* Instructions for the task
Check the records below line by line, and report how many lines include the string "will". No other words are needed.

[Dataset entries]
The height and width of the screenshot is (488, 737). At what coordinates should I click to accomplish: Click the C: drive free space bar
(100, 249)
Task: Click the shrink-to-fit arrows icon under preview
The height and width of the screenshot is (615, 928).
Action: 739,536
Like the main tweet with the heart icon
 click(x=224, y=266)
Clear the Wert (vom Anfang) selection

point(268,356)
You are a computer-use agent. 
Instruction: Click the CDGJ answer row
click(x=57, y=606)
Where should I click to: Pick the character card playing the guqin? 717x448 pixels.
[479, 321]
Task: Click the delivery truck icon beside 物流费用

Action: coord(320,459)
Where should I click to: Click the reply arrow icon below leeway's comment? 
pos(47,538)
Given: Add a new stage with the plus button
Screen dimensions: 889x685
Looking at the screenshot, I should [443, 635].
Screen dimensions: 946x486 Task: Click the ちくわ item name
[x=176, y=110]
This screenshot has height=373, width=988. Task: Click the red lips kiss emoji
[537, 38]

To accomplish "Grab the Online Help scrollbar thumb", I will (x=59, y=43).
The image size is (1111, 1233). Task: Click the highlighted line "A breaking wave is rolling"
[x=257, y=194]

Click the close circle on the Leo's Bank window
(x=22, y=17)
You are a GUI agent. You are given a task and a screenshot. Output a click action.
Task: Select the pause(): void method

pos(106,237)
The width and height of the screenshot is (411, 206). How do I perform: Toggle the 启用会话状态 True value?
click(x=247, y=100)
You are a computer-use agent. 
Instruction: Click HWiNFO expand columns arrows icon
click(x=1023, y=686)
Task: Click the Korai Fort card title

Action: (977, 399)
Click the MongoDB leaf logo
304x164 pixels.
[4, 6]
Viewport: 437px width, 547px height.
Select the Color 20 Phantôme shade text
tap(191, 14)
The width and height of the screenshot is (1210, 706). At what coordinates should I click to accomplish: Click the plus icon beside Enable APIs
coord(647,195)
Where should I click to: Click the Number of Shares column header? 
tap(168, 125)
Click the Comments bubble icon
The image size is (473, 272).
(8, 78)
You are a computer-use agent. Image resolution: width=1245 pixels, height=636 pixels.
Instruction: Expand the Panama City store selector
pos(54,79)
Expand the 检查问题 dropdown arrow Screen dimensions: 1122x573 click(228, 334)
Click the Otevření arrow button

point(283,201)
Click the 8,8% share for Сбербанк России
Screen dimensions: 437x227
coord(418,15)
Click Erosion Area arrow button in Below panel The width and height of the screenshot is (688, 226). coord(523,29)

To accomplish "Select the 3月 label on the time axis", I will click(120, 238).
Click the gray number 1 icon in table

* Response
2